[GTALUG] war story: memtest86+ vs. UEFI
Lennart Sorensen
lsorense at csclub.uwaterloo.ca
Mon Mar 30 17:35:25 UTC 2015
On Mon, Mar 30, 2015 at 01:24:54PM -0400, D. Hugh Redelmeier wrote:
> Summary: it seems that memtest86+ won't run under UEFI. You need to
> switch to "legacy" boot and use an appropriate CD/DVD/USB stick to
> supply memtest86+.
Yes I see memtest86 does work with UEFI, but memtest86+ does not.
But memtest86 seems to have stopped being open source at version 5 which
is when they added UEFI support as far as I can tell.

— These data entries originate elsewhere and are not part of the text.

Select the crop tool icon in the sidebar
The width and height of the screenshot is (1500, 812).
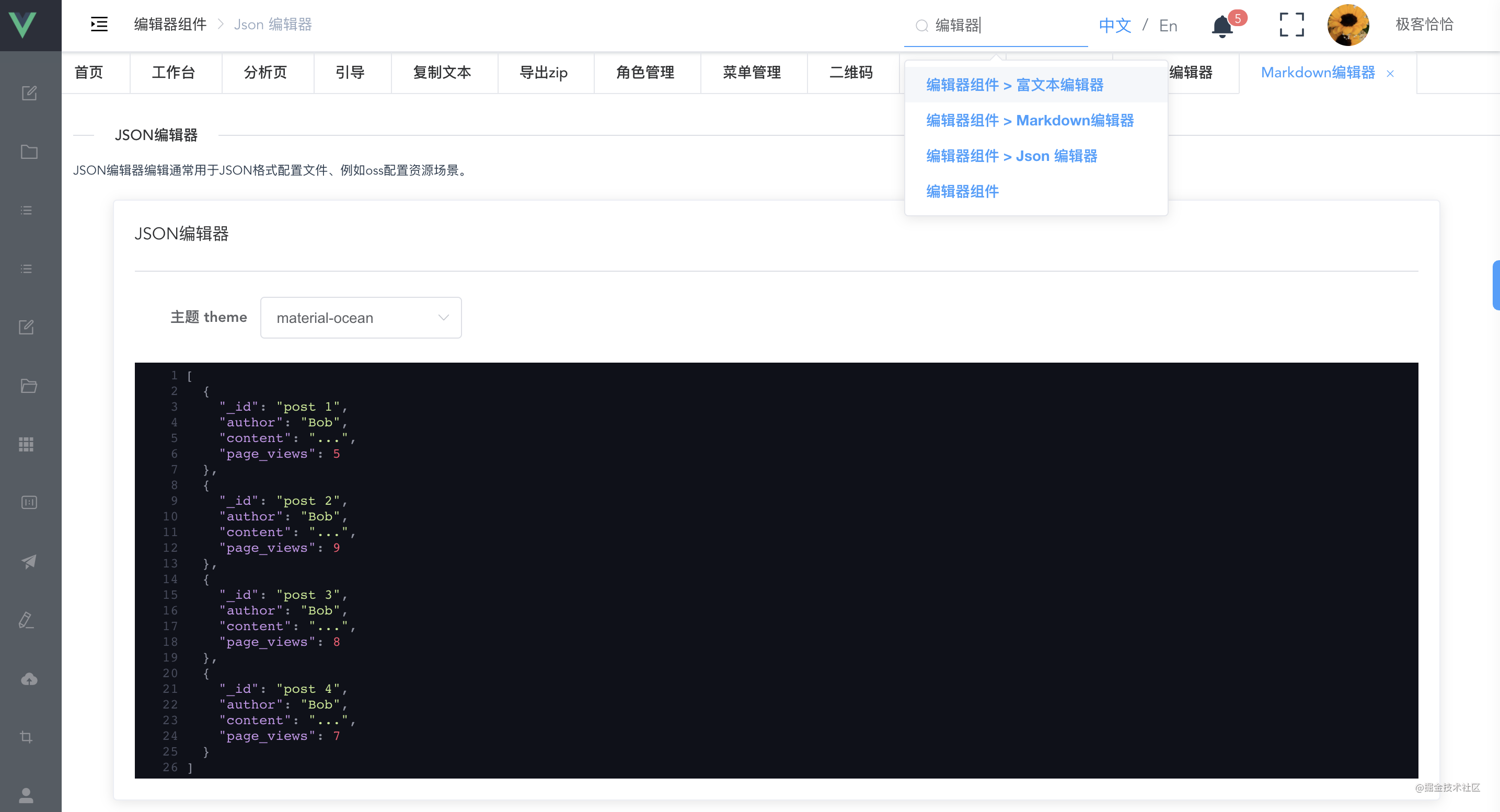pyautogui.click(x=26, y=736)
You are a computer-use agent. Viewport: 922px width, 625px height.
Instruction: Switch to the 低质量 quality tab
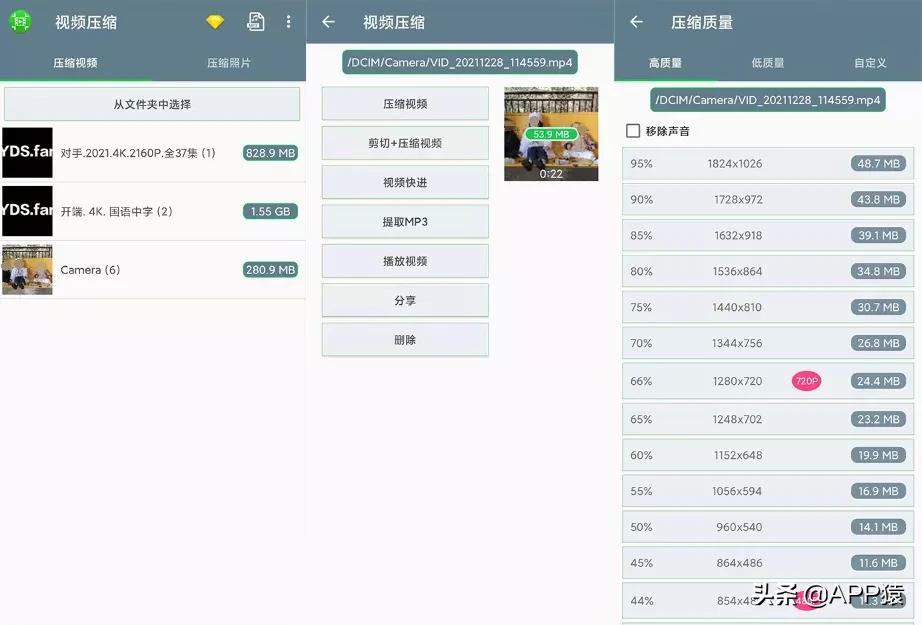click(x=767, y=62)
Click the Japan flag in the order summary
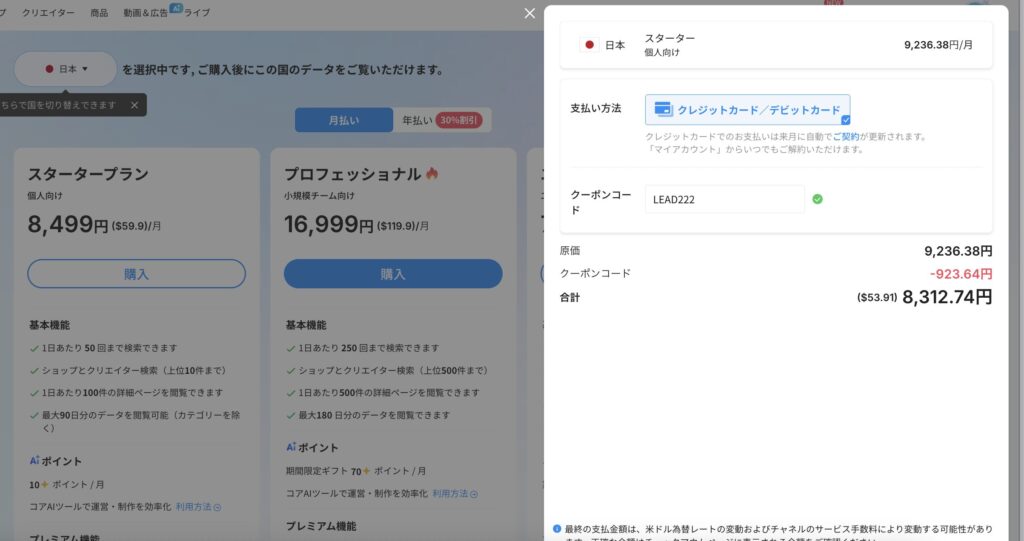This screenshot has width=1024, height=541. click(589, 45)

> I often run memtest86+ when I get new RAM. This increases my confidence
> that the RAM isn't busted and is compatible with the machine it is
> installed in. Running it overnight seems long enough without interfering
> with my use and enjoyment of the computer.
>
> I even run it on a brand-new machine as one of the confidence building
> measures.
>
> Well, that's what I used to do. I've not taken the time to do it
> recently. But I wanted to run it last night because I bought some
> (mislabelled!) RAM at the NCIX warehouse sale on Saturday.
>
> Ubuntu lets you install memtest86+ as a package (it may be a default
> package, I don't know). But you cannot run it under Ubuntu, you have
> to boot into it. When you install the package, it adds a grub entry
> to let you boot into memtest86+ instead of Ubuntu. Yet on my machine
> there was no such entry. Reading the script that generates the entry,
> I found that memtest86+ must be booted in 16-bit mode, i.e.
> old-fashioned BIOS, and not UEFI. So the script doesn't bother to
> generate the entry on a UEFI system (silently).
>
> To run memtest86+, you have to switch the system firmware to use
> "legacy" booting (old-fashioned BIOS/MBR). On my machine, you cannot
> enable both MBR and UEFI booting: you need to choose one.
Hmm, interesting. I think every machine I have ever used supported having
both at the same time and you could choose which it should try first.
> Once I switched to legacy booting, I could no longer use the Ubuntu on
> my hard drive since it was set up for UEFI. I used a Ubuntu
> installation DVD -- it has an early option for running memtest86+.
The new machine I got at work actually lets you pick UEFI or legacy for
each boot device in the system, which is rather nice of it. Makes things
much simpler.
> It turns out that Fedora 21's live/install image has a newer
> memtest86+ than Ubuntu 14.04: 5.01 vs 4.20. The newer one lists the
> DIMMs or SODIMMs present on the system.
5.01 certainly is the latest version.